Your instructions:
Only the lines from the beginning of the entries through the one with "Allgemeine Geschäftsbedingungen (90, 2302)" should be written out, please, exactly and without any pictures.

Records for processing:
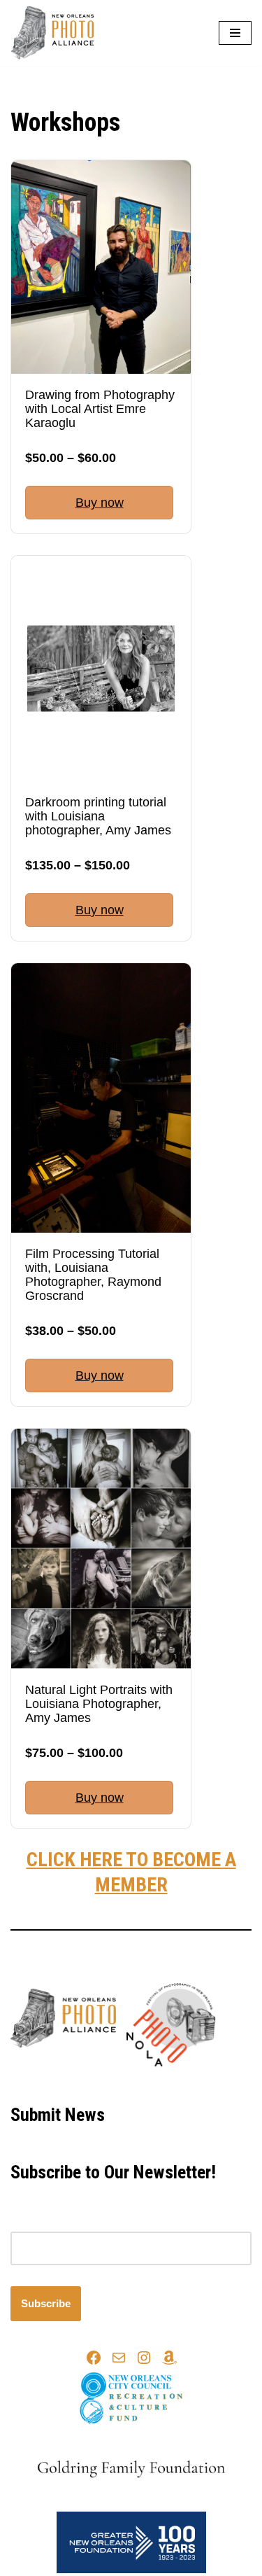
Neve (72, 2084)
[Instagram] (144, 2357)
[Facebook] (93, 2357)
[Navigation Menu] (235, 33)
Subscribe (46, 2303)
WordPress (176, 2084)
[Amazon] (169, 2357)
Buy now (99, 503)
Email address (43, 2223)
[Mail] (118, 2357)
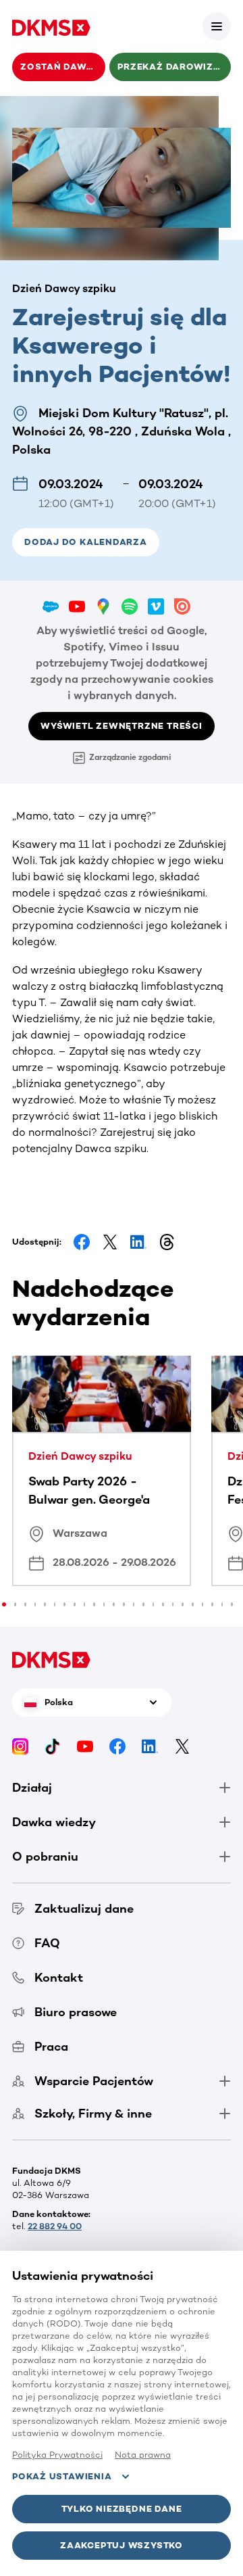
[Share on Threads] (167, 1242)
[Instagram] (20, 1745)
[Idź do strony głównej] (51, 26)
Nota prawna (143, 2455)
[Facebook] (117, 1745)
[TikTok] (53, 1745)
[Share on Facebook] (82, 1242)
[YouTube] (85, 1745)
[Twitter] (182, 1745)
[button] (216, 26)
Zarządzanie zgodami (130, 757)
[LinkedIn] (150, 1745)
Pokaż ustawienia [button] (61, 2476)
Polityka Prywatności (57, 2455)
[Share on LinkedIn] (138, 1242)
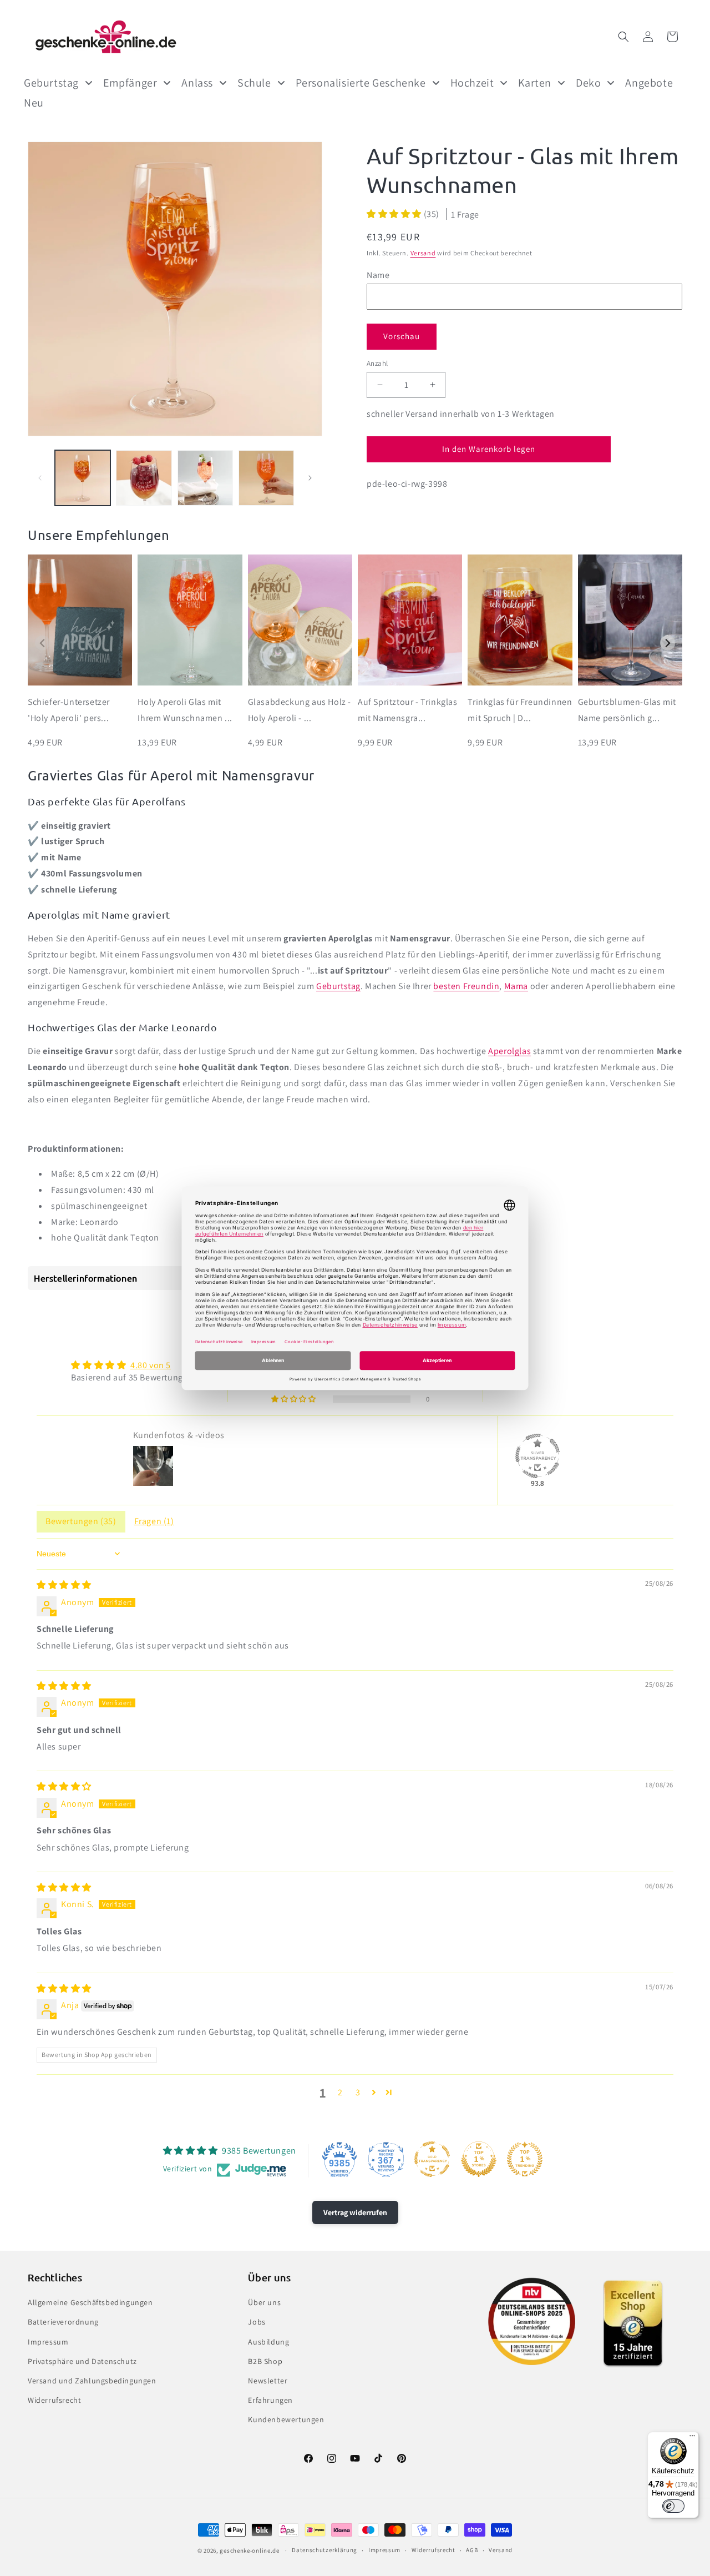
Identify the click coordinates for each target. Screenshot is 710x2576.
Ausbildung (268, 2342)
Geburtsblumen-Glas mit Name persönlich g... (627, 710)
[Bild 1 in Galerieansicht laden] (82, 478)
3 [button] (358, 2092)
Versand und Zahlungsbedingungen (92, 2381)
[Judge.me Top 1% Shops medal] (478, 2159)
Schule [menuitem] (254, 82)
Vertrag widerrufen (355, 2212)
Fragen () (154, 1521)
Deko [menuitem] (588, 82)
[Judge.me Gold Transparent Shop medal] (432, 2159)
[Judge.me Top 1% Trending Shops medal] (524, 2159)
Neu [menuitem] (34, 102)
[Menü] (692, 2438)
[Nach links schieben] (40, 478)
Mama (516, 986)
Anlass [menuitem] (197, 82)
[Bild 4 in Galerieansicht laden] (266, 478)
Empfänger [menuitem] (130, 82)
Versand (423, 253)
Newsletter (267, 2381)
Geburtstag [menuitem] (51, 82)
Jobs (256, 2322)
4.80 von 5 (150, 1365)
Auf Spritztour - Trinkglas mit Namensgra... (408, 710)
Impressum (48, 2342)
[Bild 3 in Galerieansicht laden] (205, 478)
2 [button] (340, 2092)
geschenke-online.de (249, 2550)
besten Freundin (466, 986)
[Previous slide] (42, 643)
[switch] (673, 2506)
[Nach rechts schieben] (310, 478)
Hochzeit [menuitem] (472, 82)
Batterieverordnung (63, 2322)
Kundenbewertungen (286, 2419)
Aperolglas (509, 1051)
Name (378, 274)
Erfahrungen (270, 2400)
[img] (64, 1585)
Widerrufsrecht (54, 2400)
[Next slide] (667, 643)
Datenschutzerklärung (324, 2550)
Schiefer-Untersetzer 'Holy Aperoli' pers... (69, 710)
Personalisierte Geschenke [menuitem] (361, 82)
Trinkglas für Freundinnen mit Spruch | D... (520, 710)
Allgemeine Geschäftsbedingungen (90, 2302)
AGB (472, 2550)
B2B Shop (265, 2361)
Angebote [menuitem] (649, 82)
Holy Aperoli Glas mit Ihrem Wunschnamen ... (185, 710)
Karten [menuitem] (534, 82)
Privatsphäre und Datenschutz (82, 2361)
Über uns (264, 2302)
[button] (623, 36)
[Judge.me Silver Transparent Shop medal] (537, 1456)
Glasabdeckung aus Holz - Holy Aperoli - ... (299, 710)
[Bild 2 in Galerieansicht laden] (143, 478)
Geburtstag (338, 986)
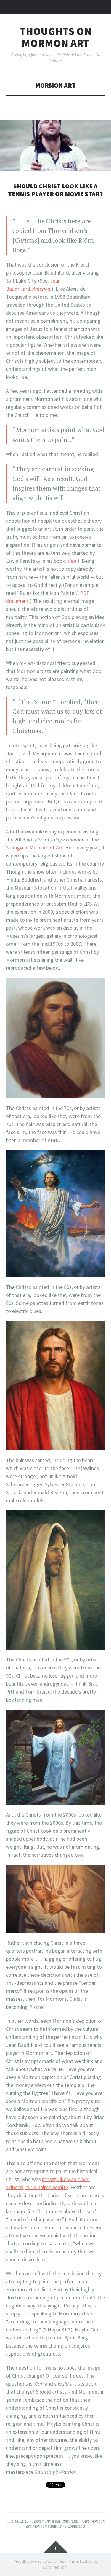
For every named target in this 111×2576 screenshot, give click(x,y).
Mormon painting (47, 2526)
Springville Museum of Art (34, 847)
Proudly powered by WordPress (39, 2561)
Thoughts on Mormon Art (55, 37)
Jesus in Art (79, 2521)
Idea (71, 560)
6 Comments (75, 2526)
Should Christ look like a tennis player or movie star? (55, 190)
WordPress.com (55, 2567)
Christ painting (56, 2521)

Task answer:
Neve (72, 2084)
[Instagram] (144, 2357)
[Facebook] (93, 2357)
[Navigation Menu] (235, 33)
Subscribe (46, 2303)
WordPress (176, 2084)
[Amazon] (169, 2357)
Buy now (99, 503)
Email address (43, 2223)
[Mail] (118, 2357)
[Share on Threads] (167, 1242)
[Instagram] (20, 1745)
[Idź do strony głównej] (51, 26)
Nota prawna (143, 2455)
[Facebook] (117, 1745)
[TikTok] (53, 1745)
[Share on Facebook] (82, 1242)
[YouTube] (85, 1745)
[Twitter] (182, 1745)
[button] (216, 26)
Zarządzanie zgodami (130, 757)
[LinkedIn] (150, 1745)
Pokaż ustawienia [button] (61, 2476)
Polityka Prywatności (57, 2455)
[Share on LinkedIn] (138, 1242)
Identify the click coordinates for each target. Screenshot is 710x2576.
Ausbildung (268, 2342)
Geburtsblumen-Glas mit Name persönlich g... (627, 710)
[Bild 1 in Galerieansicht laden] (82, 478)
3 [button] (358, 2092)
Versand und Zahlungsbedingungen (92, 2381)
[Judge.me Top 1% Shops medal] (478, 2159)
Schule [menuitem] (254, 82)
Vertrag widerrufen (355, 2212)
Fragen () (154, 1521)
Deko [menuitem] (588, 82)
[Judge.me Gold Transparent Shop medal] (432, 2159)
[Judge.me Top 1% Trending Shops medal] (524, 2159)
Neu [menuitem] (34, 102)
[Menü] (692, 2438)
[Nach links schieben] (40, 478)
Mama (516, 986)
Anlass [menuitem] (197, 82)
[Bild 4 in Galerieansicht laden] (266, 478)
Empfänger [menuitem] (130, 82)
Versand (423, 253)
Newsletter (267, 2381)
Geburtstag [menuitem] (51, 82)
Jobs (256, 2322)
4.80 von 5 (150, 1365)
Auf Spritztour - Trinkglas mit Namensgra... (408, 710)
Impressum (48, 2342)
[Bild 3 in Galerieansicht laden] (205, 478)
2 [button] (340, 2092)
geschenke-online.de (249, 2550)
besten Freundin (466, 986)
[Previous slide] (42, 643)
[switch] (673, 2506)
[Nach rechts schieben] (310, 478)
Hochzeit [menuitem] (472, 82)
Batterieverordnung (63, 2322)
Kundenbewertungen (286, 2419)
Aperolglas (509, 1051)
Name (378, 274)
Erfahrungen (270, 2400)
[img] (64, 1585)
Widerrufsrecht (54, 2400)
[Next slide] (667, 643)
Datenschutzerklärung (324, 2550)
Schiefer-Untersetzer 'Holy Aperoli' pers... (69, 710)
Personalisierte Geschenke [menuitem] (361, 82)
Trinkglas für Freundinnen mit Spruch | D... (520, 710)
Allgemeine Geschäftsbedingungen (90, 2302)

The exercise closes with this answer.